Il lancio internazionale di Doubleview è appena partito. Su quali Paesi avete puntato, per il debutto?
Al momento Doubleview è appena uscito negli Stati Uniti, in Belgio, Gran Bretagna, Olanda, Francia, Spagna, Canada, Italia, Portogallo, Germania, Australia e Giappone.
Dove verrà distribuito esattamente?
Prevalentemente nei concept store, nelle edicole e nelle librerie specializzate.
Il visual book include contributi da parte di numerosi special guest. Cosa ci racconti, al riguardo?
Per questo primo numero abbiamo collaborato soprattutto con Schield e con Pamela Costantini, una grande amica che mi ha spinto a creare questo progetto ed è attualmente una shoe designer da Givenchy. Abbiamo realizzato un editoriale con Vivetta ed altri, diciamo così, più “indipendenti”. A cui tengo molto perché attraverso questi shooting posso esprimere la mia arte in modo “puro”, scattandoli nel mio Paese con persone che da sempre mi ispirano. Infatti, per la seconda uscita, il numero sarà scattato al 50% in Spagna. Per quanto riguarda le illustrazioni, Gianpaolo Infante ha contribuito con un editoriale ispirato alle televendite degli anni ‘80.

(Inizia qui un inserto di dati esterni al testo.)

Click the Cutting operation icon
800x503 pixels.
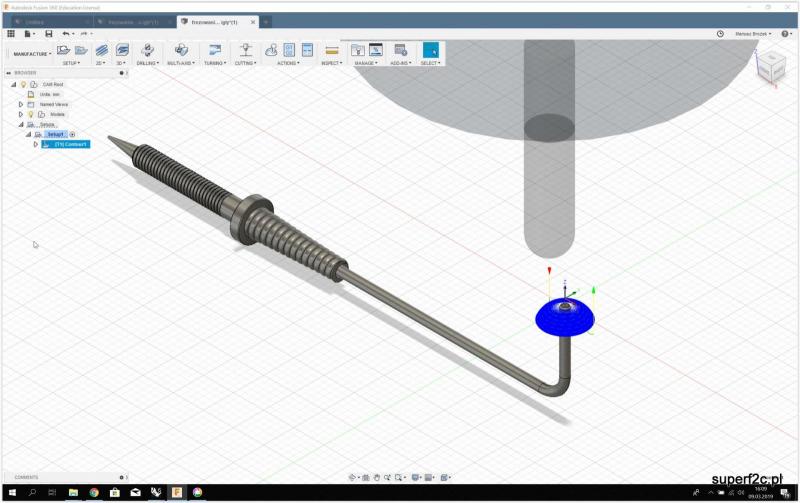point(244,49)
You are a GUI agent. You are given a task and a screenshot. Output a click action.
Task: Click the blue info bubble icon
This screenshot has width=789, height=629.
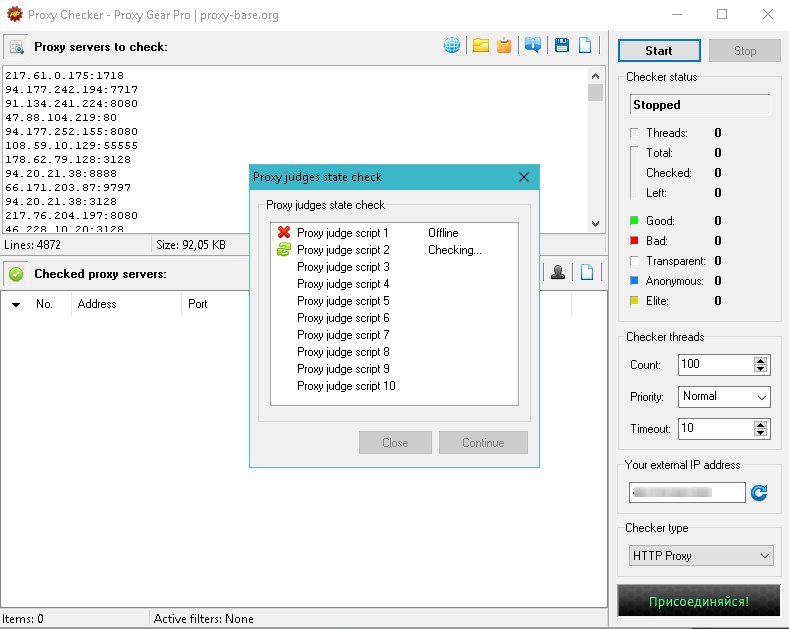pos(533,46)

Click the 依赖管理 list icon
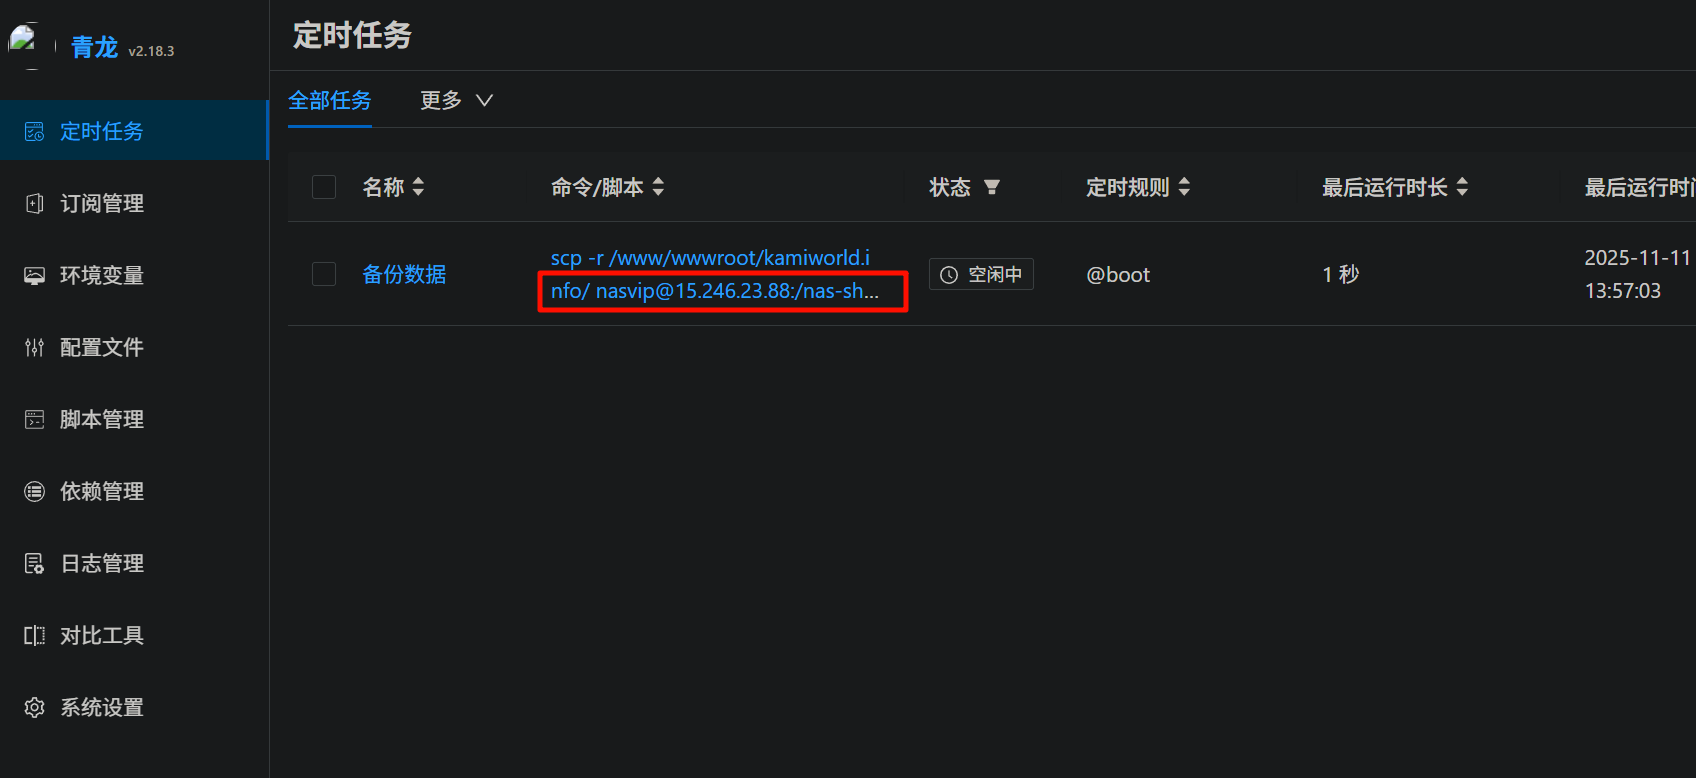35,492
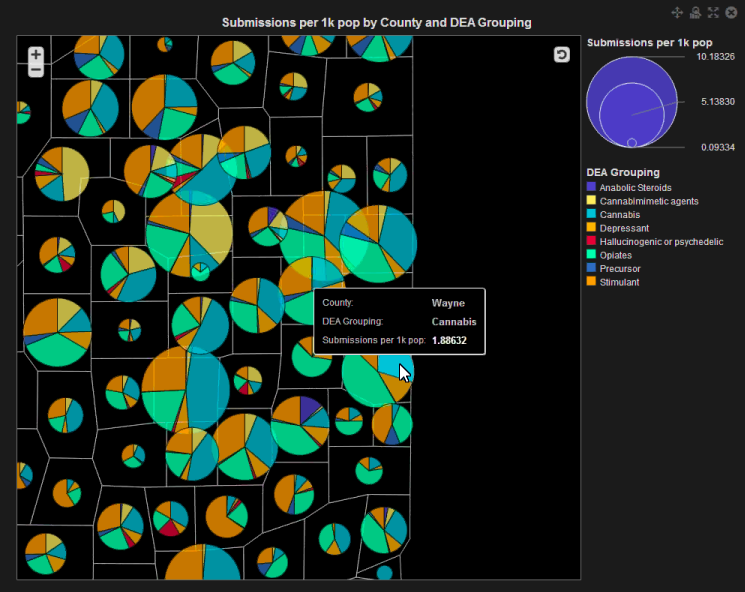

Lo spazio dedicato alla fotografia continuerà a rappresentare la quasi totalità della rivista o prevedi evoluzioni?
No, voglio che lo spazio sia totalmente visivo. Gli editoriali dei prossimi mesi racconteranno delle storie, ma solo per immagini. E’ questa la filosofia della rivista.
Come definiresti il tuo stile fotografico?
Non saprei definirlo: posso solo dirti che la fotografia è per me qualcosa di viscerale, mi esce “da dentro”. Il mio lavoro non è impostato, è intuitivo, nasce da sè. Se dovessi trovare una definizione, direi “cinematografico”. Ogni foto è come il fotogramma di un film.
Il fashion world ti appassiona sin da bambino. Com’ è nata questa fascinazione?
Da bambino, quando lavoravo nel campeggio dei miei genitori, vedevo la pubblicità di Roberto Cavalli e sognavo… Anni dopo, quando mi sono ritrovato a casa sua per una campagna pubblicitaria, appena ho finito mi sono messo a piangere perché avevo realizzato un sogno che mi sembrava irraggiungibile. Sono stato sempre molto attratto, come ipnotizzato dal mondo della moda. Da Cavalli, ho iniziato con la campagna accessori Psychotic love. Oggi, se devo essere sincero, dalla moda sono un po’ annoiato. Nel senso che preferisco mantenere la fotografia “pura”, infatti il secondo numero di Doubleview sarà molto più incentrato sul “concetto” e meno sulla “moda”. Ossia: la moda sarà presente perché il look delle modelle verrà accuratamente studiato, ma sarà molto più “anonima”. Perché secondo me oggi c’è tanto, troppo sfruttamento del marketing. Vorrei che la fotografia rimanesse qualcosa di più concettuale: che fosse l’ immagine ad essere protagonista, non un brand.